How to Treat a Tick Bite


In many parts of the United States, ticks are a natural part of outdoor activities. Unfortunately, tick-borne illnesses are becoming more prevalent in many regions of the U.S. If you are unlucky enough to find a tick on yourself or a pet, here's what you should do. 


Safe Tick Removal


You may have heard all sorts of suggestions for removing ticks, from burning them with matches to coating them with nail polish to smothering them with Vaseline. Unfortunately, these methods can actually increase the risk of infection since they often cause the tick's head to separate from its body. To safely remove a tick, you need to make sure the entire tick comes away intact. 


What You Need


  • Tweezers
  • Rubbing alcohol


The Steps to Removing a Tick


  • Swab the area around the tick with rubbing alcohol.
  • Use tweezers to grasp the tick near your skin as close to the head as possible.
  • Pinch the tick tightly and slowly pull upward, being careful not to twist or jerk the tick.
  • Clean the affected area again by wiping it with rubbing alcohol.

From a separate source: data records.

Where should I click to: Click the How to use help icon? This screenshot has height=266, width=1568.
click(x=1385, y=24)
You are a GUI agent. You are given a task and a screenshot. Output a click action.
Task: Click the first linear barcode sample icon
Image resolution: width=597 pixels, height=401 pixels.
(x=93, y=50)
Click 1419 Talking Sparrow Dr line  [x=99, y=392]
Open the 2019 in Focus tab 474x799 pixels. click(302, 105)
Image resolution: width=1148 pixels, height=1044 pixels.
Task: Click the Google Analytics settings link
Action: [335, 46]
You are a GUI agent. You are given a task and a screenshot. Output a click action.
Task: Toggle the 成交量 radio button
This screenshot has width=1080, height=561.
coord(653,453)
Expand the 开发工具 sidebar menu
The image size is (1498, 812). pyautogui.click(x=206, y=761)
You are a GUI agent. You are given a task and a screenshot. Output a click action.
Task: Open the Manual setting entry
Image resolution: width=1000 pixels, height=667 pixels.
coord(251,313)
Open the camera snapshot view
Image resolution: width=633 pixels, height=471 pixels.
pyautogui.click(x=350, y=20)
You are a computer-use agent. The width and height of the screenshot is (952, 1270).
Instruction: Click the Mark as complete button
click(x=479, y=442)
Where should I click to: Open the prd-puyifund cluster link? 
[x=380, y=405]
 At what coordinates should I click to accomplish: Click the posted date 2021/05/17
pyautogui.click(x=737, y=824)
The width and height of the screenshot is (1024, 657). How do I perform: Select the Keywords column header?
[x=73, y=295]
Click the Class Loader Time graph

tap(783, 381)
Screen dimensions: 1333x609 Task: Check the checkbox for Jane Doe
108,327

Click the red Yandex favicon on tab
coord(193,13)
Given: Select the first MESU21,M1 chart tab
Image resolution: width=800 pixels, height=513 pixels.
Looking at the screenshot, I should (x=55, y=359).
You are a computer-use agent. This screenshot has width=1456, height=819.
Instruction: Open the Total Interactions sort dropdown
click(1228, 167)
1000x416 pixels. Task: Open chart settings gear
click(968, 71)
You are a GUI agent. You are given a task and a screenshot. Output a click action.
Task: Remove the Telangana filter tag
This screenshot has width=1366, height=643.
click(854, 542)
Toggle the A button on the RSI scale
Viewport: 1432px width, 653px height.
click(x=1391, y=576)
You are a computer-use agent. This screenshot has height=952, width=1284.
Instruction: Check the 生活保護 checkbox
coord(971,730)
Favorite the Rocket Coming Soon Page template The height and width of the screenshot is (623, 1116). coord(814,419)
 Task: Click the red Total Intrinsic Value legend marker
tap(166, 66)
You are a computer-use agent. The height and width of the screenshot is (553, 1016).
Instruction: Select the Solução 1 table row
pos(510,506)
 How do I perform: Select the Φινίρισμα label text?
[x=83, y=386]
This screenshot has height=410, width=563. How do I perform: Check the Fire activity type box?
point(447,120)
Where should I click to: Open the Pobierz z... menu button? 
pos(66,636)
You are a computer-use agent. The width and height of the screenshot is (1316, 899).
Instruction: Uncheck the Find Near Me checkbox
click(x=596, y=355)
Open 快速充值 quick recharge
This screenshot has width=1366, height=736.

Once you remove the tick you can either dispose of it or have it tested for diseases. Certain state agencies offer tick testing, but if you aren't sure where to send the tick, ask your doctor.


Avoiding Ticks


Because ticks can transmit Lyme disease and other potentially serious infections, it's best to avoid them in the first place. You can reduce your risk of tick bites with the following tips: 


  • Stick to the trails. Since ticks live in grassy or wooded areas, you can reduce exposure by walking in the center of trails and avoiding high grass or thicket.
  • Wear long clothing. You can protect yourself from tick bites by wearing long sleeved shirts and by tucking long pants into your boots. You will also have an easier time spotting ticks if you wear light-colored clothing. 
  • Use a bug repellent. Use caution when applying insect repellents and be sure to carefully follow product instructions. Products containing 10 percent or more DEET (N, N-diethyl-m-toluamide) used on exposed skin will usually protect against ticks for about two hours. Products with 24 percent or higher DEET concentrations can offer extended protection of up to five hours. 
  • Apply permethrin on gear and clothing. Permethrin is an effective pesticide that kills mites and ticks. You can use it on clothing, boots and camping gear. Do not apply permethrin directly to your skin.


When to See a Doctor


In most cases, you won't need to see a doctor for a tick bite. That said, if you show any of the following symptoms in the days or weeks after removing a tick, you should schedule an appointment with a physician to test for a potential tick-borne infection.


  • Fever
  • Chills
  • Fatigue
  • Headache
  • Joint or muscle aches
  • Red, expanding rash


In some instances, a tick-borne illness can lead to serious issues, including nerve pain, numbness, heart palpitations, paralysis of facial muscles, shortness of breath, lightheadedness or fainting. Since early medical intervention can reduce the risk of long-term issues, it's important to see your doctor if you notice any strange symptoms following a tick bite. Since ticks can sometimes fall away without being noticed, you should also visit your doctor if you feel strange after spending time outdoors, even if you haven't found a tick on your body.